With this excellent resolve for the future, Goodman Brown felt himself justified in making more haste on his present evil purpose. He had taken a dreary road, darkened by all the gloomiest trees of the forest, which barely stood aside to let the narrow path creep through, and closed immediately behind. It was all as lonely as could be; and there is this peculiarity in such a solitude, that the traveller knows not who may be concealed by the innumerable trunks and the thick boughs overhead; so that with lonely footsteps he may yet be passing through an unseen multitude.
"There may be a devilish Indian behind every tree," said Goodman Brown to himself; and he glanced fearfully behind him as he added, "What if the devil himself should be at my very elbow!"

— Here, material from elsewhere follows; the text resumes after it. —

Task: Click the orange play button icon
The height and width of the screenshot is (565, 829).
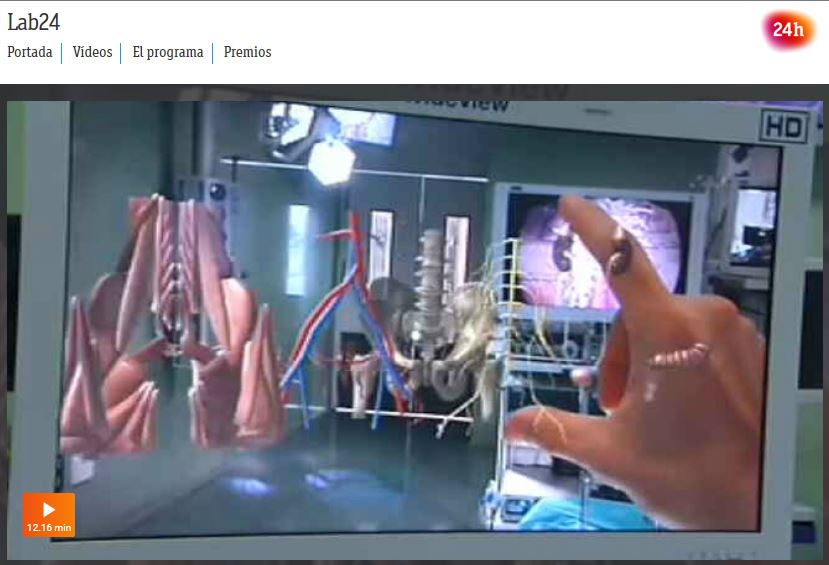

His head being turned back, he passed a crook of the road, and, looking forward again, beheld the figure of a man, in grave and decent attire, seated at the foot of an old tree. He arose at Goodman Brown's approach and walked onward side by side with him.
"You are late, Goodman Brown," said he. "The clock of the Old South was striking as I came through Boston, and that is full fifteen minutes agone."
"Faith kept me back a while," replied the young man, with a tremor in his voice, caused by the sudden appearance of his companion, though not wholly unexpected.
It was now deep dusk in the forest, and deepest in that part of it where these two were journeying. As nearly as could be discerned, the second traveller was about fifty years old, apparently in the same rank of life as Goodman Brown, and bearing a considerable resemblance to him, though perhaps more in expression than features. Still they might have been taken for father and son. And yet, though the elder person was as simply clad as the younger, and as simple in manner too, he had an indescribable air of one who knew the world, and who would not have felt abashed at the governor's dinner table or in King William's court, were it possible that his affairs should call him thither. But the only thing about him that could be fixed upon as remarkable was his staff, which bore the likeness of a great black snake, so curiously wrought that it might almost be seen to twist and wriggle itself like a living serpent. This, of course, must have been an ocular deception, assisted by the uncertain light.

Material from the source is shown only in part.